Smith's CV reads like a veritable treasure trove of experience, bringing an OAM for services to cricket as well as a Cricket NSW Lifetime Award for Coaching to Barooga Recreation Reserve.
He played in a record 10 premierships for Wagga prior to working as a cricket development officer in the Riverina and running hundreds of clinics and net sessions for Cricket NSW fpr a number of decades.
He has coached at regional, grade, state and even international level after a recent stint with the Afghanistan squad and has mentored the likes of Michael Slater, Andrew McDonald and Dominic Thornely.

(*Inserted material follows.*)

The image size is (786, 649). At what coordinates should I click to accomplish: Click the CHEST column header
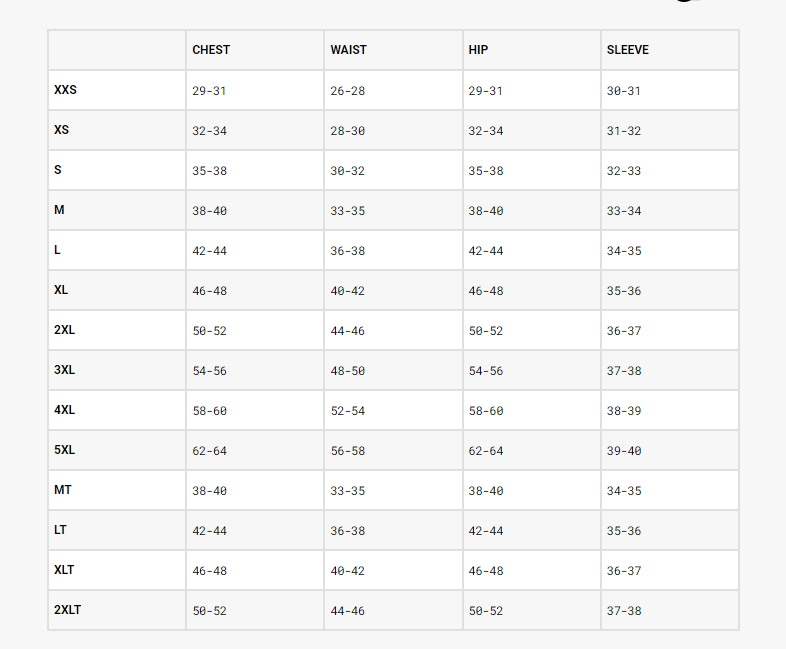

Tocumwal has also been busy, signing English wicket-keeper batsman Daniel Brabham for next summer.
The Bloods did not manage to win a premier division game this season, but will hope Brabham provides a solid platform from which to rise up the table from in their next campaign.
Last year the gloveman snared 17 dismissals for Kent County League club Holmesdale and hit 713 runs from 27 knocks with bat in hand.
This included a high score of 110 not out and four half-centuries at an average of almost 30.